There are moments in the constitutional life of nations when Shakespeare’s warning begins to acquire contemporary meaning. Moments when the majesty of law retreats into silence. The fall of the Western Roman Empire taught us one thing: institutions do not collapse dramatically; they decay quietly. Their buildings remain standing. Their ceremonies continue uninterrupted. Judges may still wear robes. Courtrooms may still function. Cause lists may still circulate. Yet somewhere beneath the pompous architecture of constitutionalism, the soul of justice quietly departs. Pakistan appears to have entered such an unfortunate moment.

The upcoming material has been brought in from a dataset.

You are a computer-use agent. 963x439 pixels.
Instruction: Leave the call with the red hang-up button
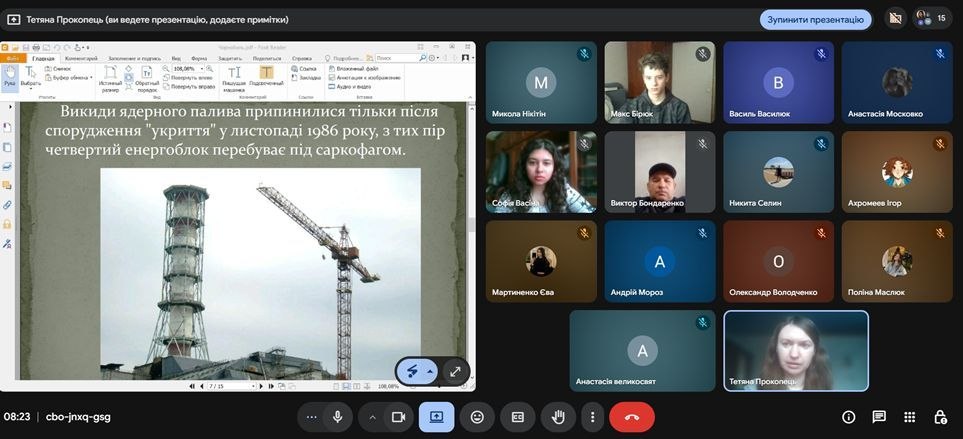[632, 417]
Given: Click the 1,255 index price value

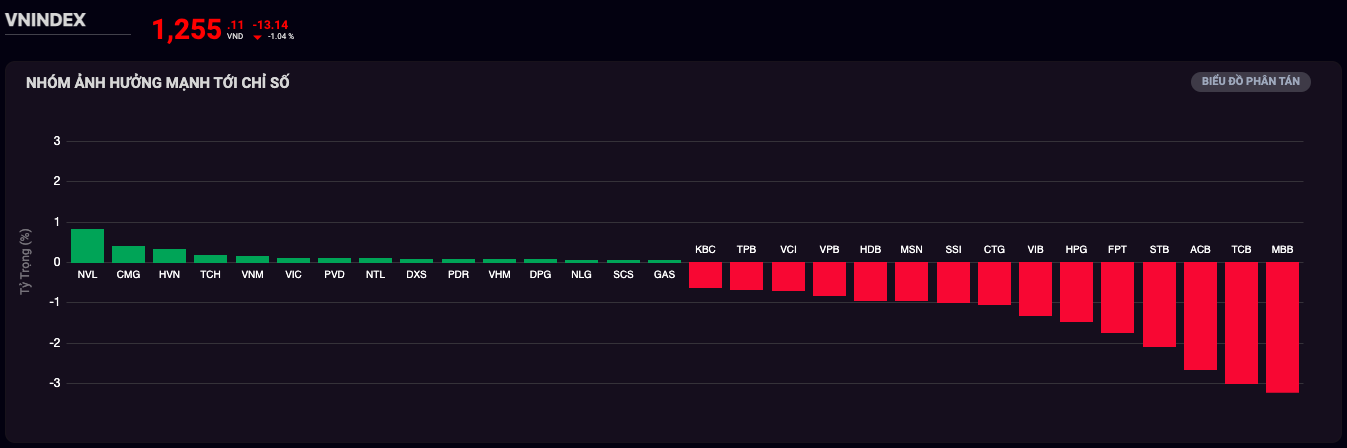Looking at the screenshot, I should pyautogui.click(x=187, y=30).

The question confronting Pakistan today is no longer whether constitutional law exists textually. Indisputably, the Constitution still survives in books, speeches, judicial oaths and ceremonies. The real question is whether the law is merely sleeping, as Shakespeare warned, or whether the prolonged silence of institutions has begun resembling something far more permanent.

There was a time when judicial relief in Pakistan carried genuine constitutional meaning. A litigant approached the courts, exercising his fundamental constitutional right of access to justice guaranteed under Article 9 of the Constitution, believing adjudication would eventually arrive. Relief meant acquittal. Relief meant bail. Relief meant suspension of sentence. Relief meant the restoration of rights unlawfully taken away by the state. Relief meant restraining the executive from excess or abuse of power. Courts were understood as the ultimate legal restraint upon the arbitrary, capricious and unstructured exercise of discretion by the executive.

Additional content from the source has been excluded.